* _Records for this task_:
------------

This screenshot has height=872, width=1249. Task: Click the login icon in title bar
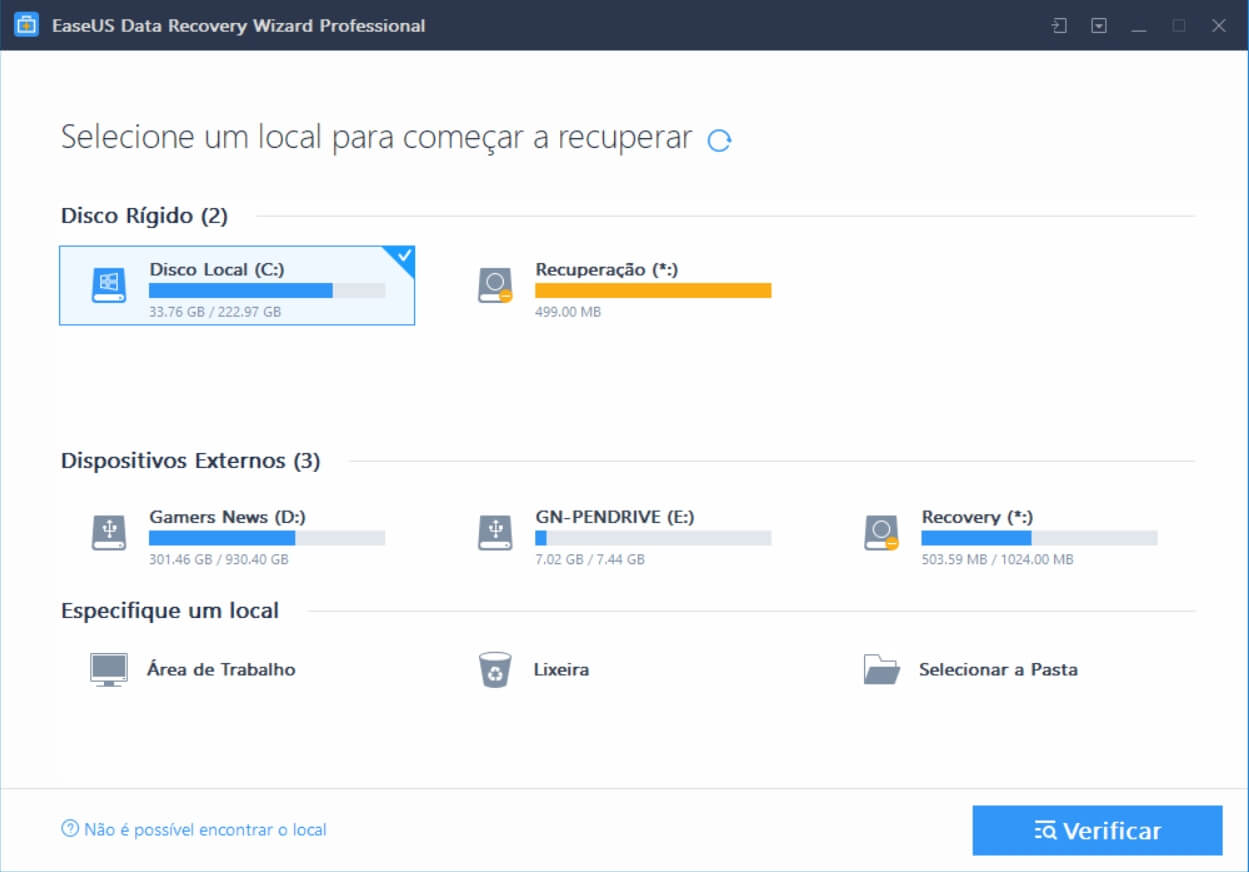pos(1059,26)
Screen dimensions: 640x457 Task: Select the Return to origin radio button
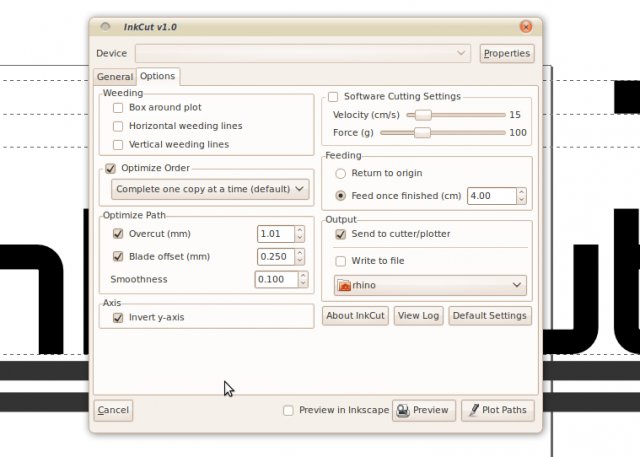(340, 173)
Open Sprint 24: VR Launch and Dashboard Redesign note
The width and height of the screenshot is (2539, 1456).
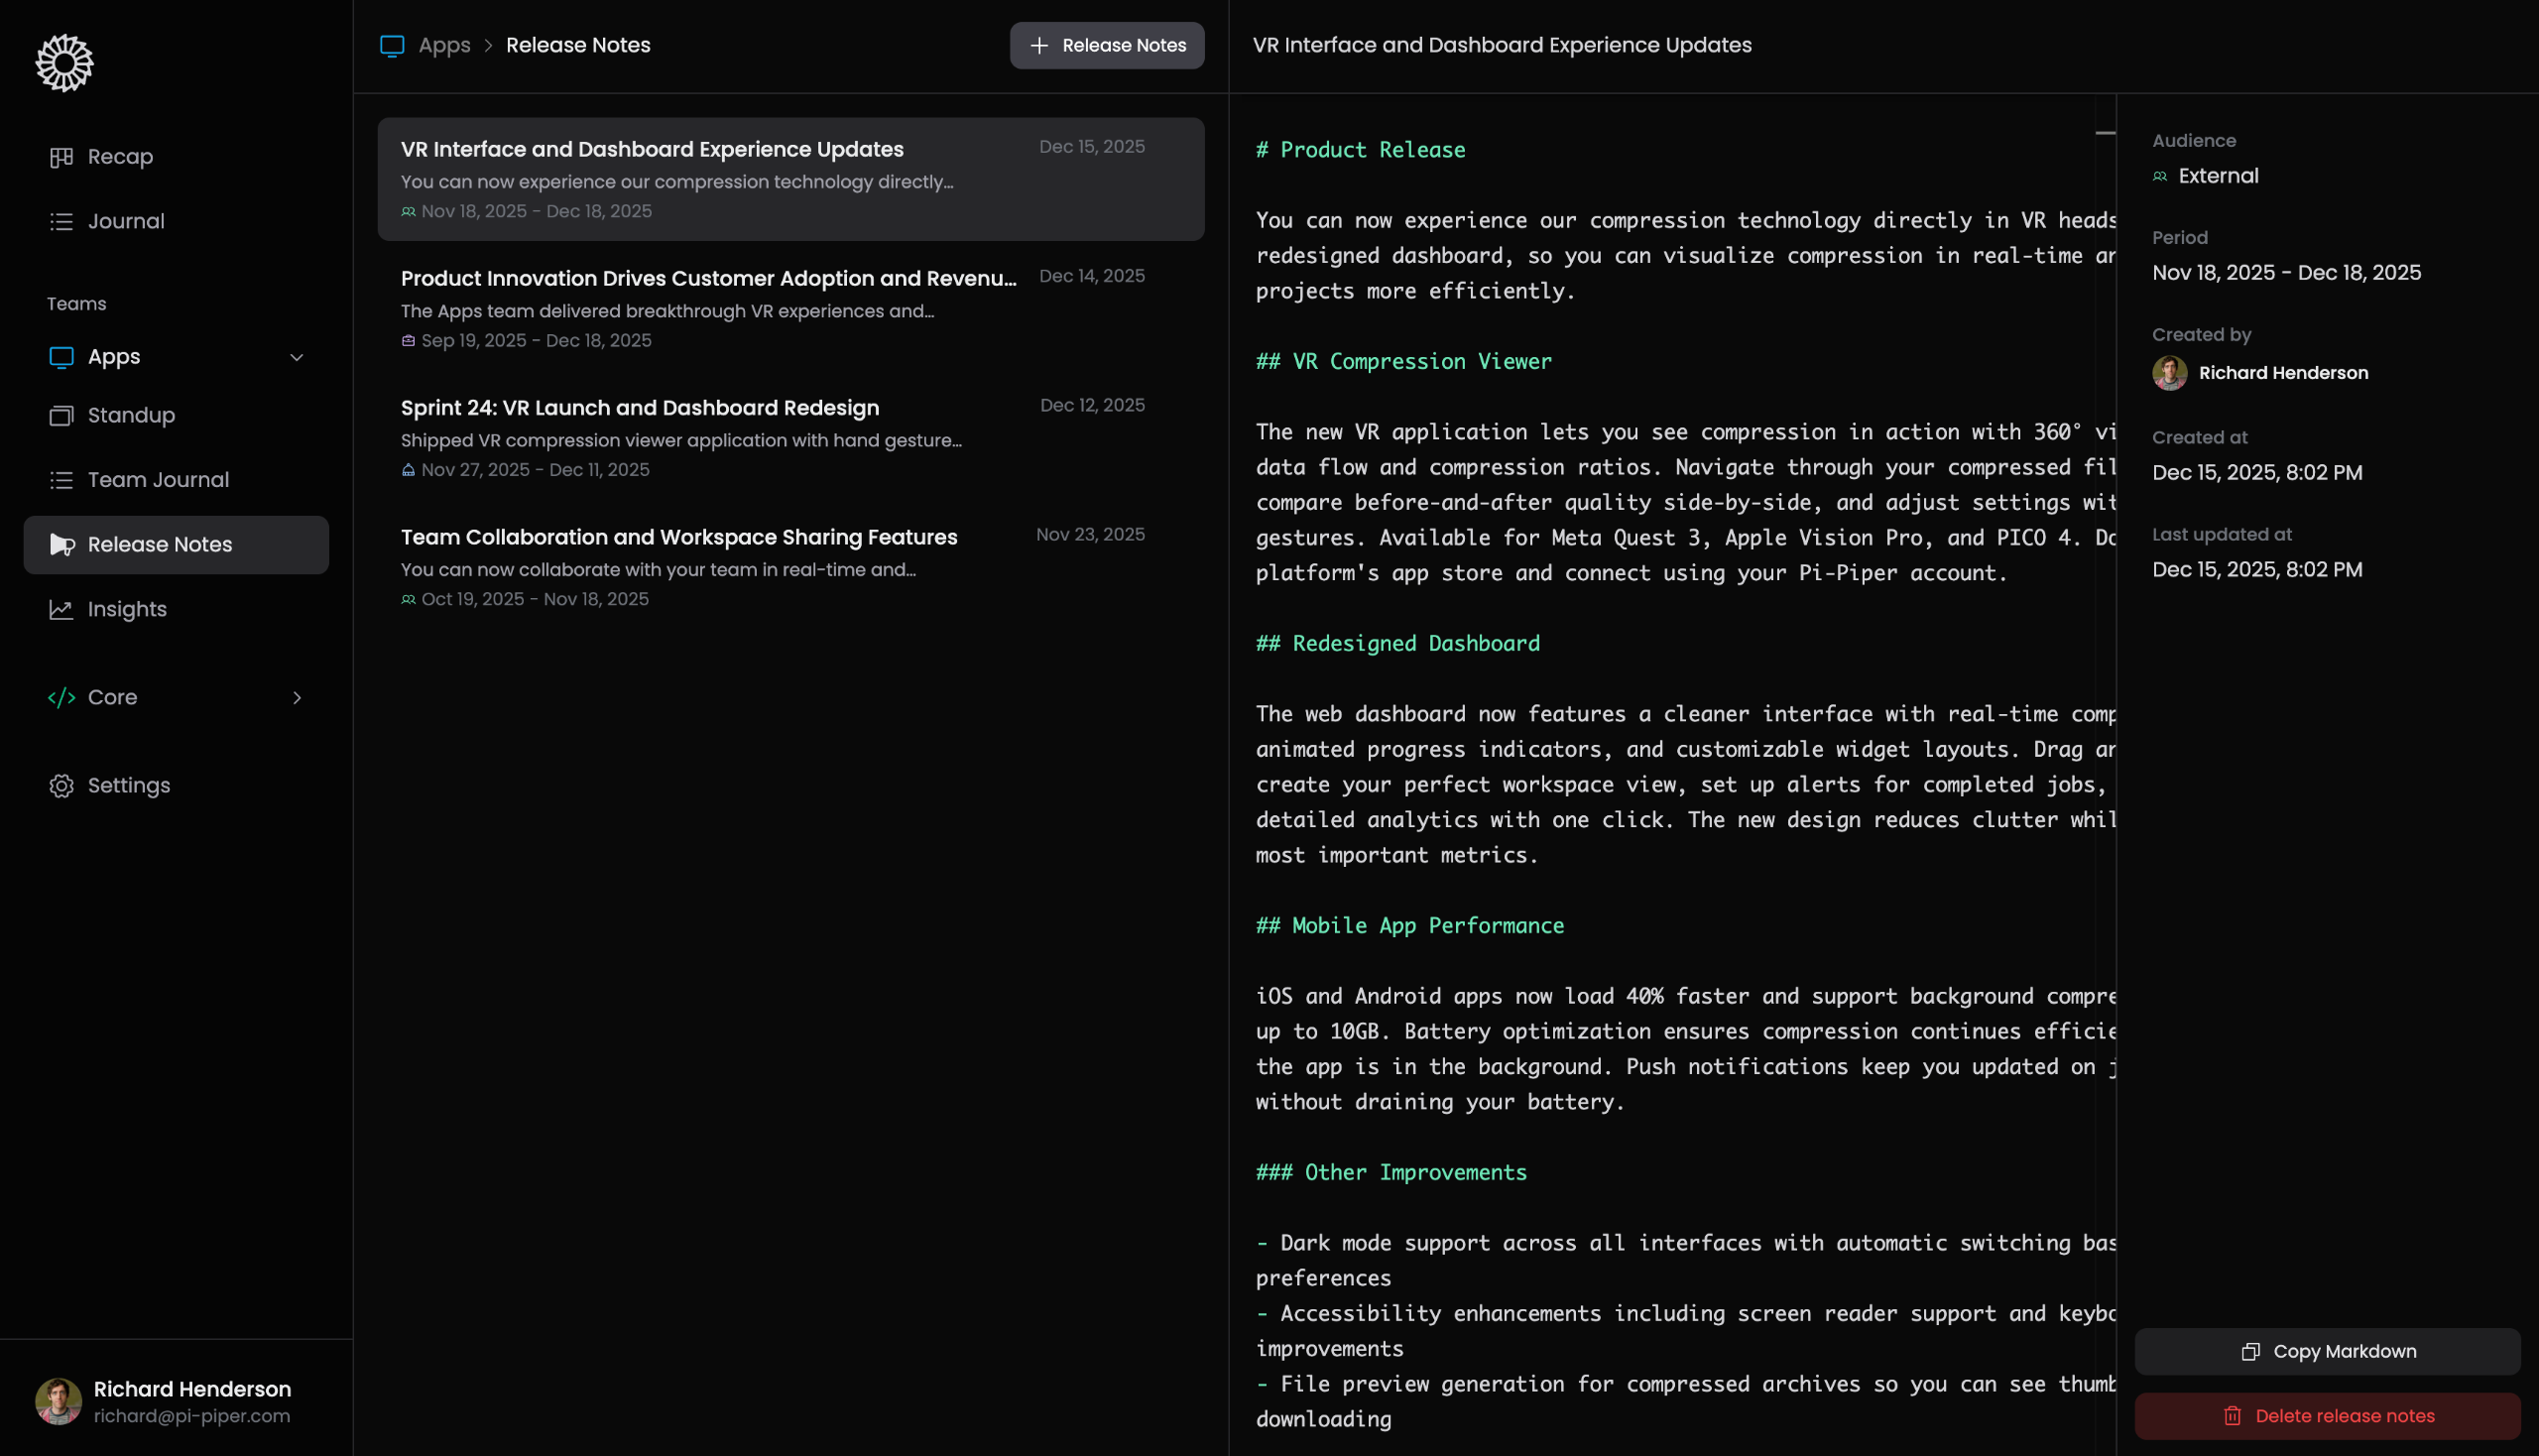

------------

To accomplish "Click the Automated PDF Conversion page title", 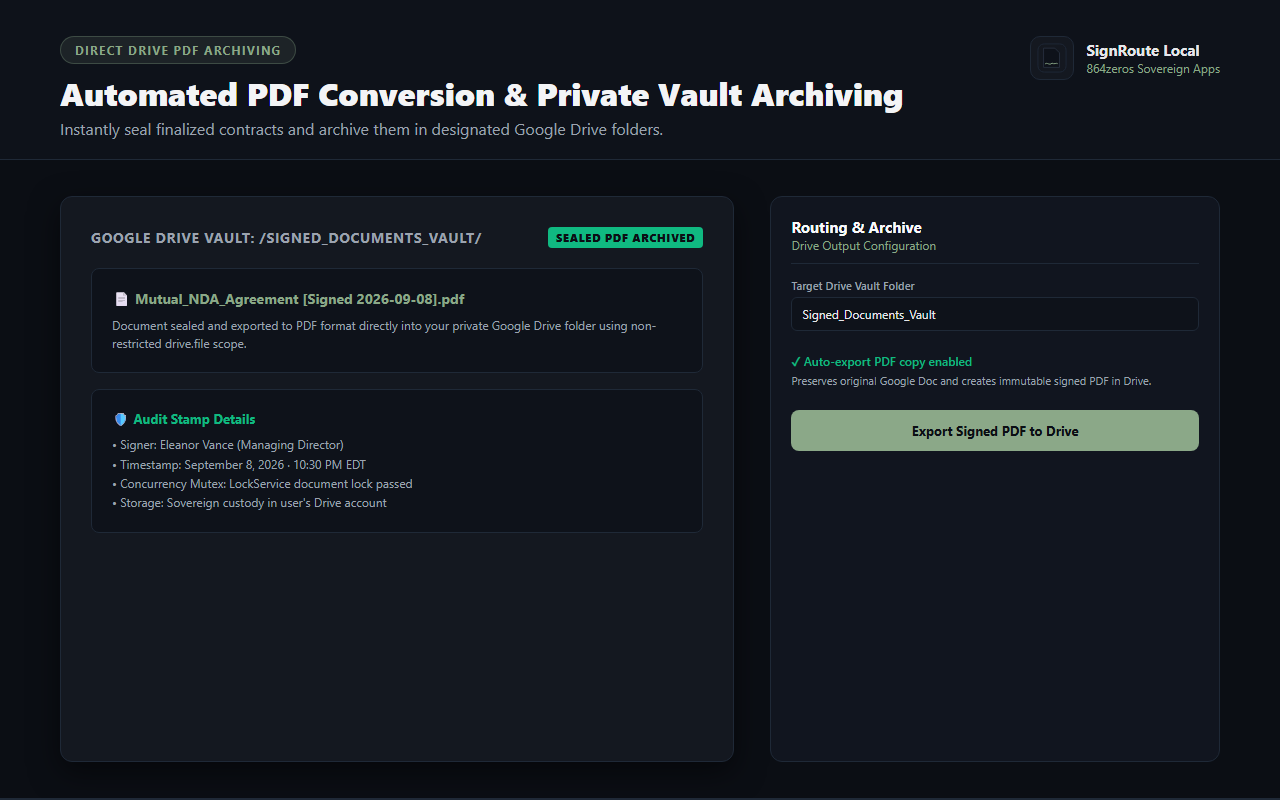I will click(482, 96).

------------

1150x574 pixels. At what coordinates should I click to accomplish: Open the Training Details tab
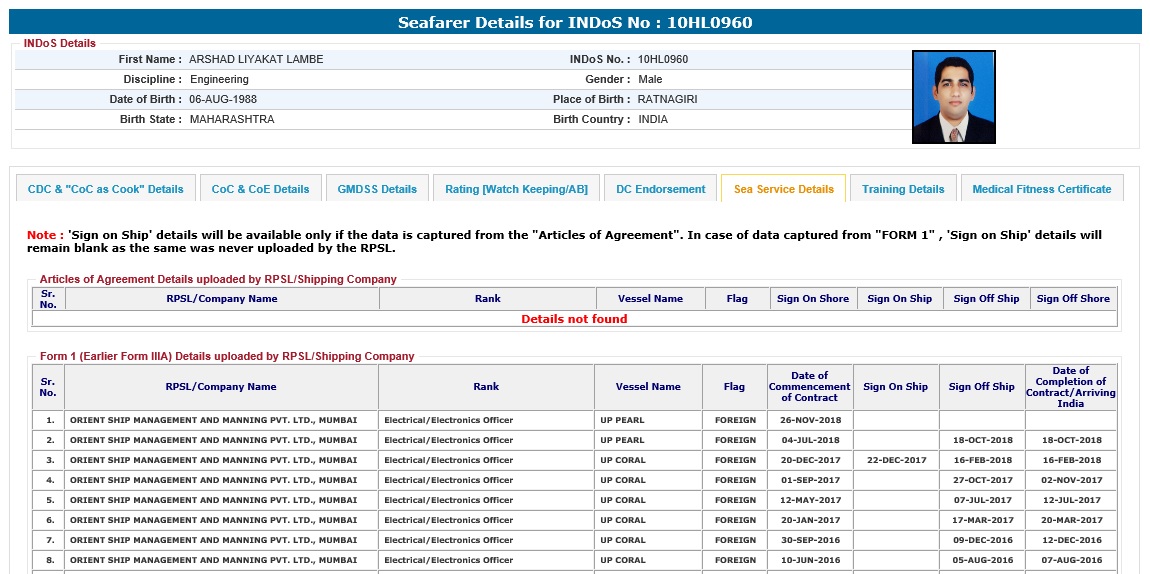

------------

* _What the exercise asks_: Print everything from the line with "This screenshot has" down to the line with "The width and" in the entries above, both lines included and nothing more, without the pictures.

* _Finished exercise_:
This screenshot has height=872, width=1249. Task: Click the login icon in title bar
pos(1059,26)
Screen dimensions: 640x457 Task: Select the Return to origin radio button
(340, 173)
Open Sprint 24: VR Launch and Dashboard Redesign note
The width and height of the screenshot is (2539, 1456).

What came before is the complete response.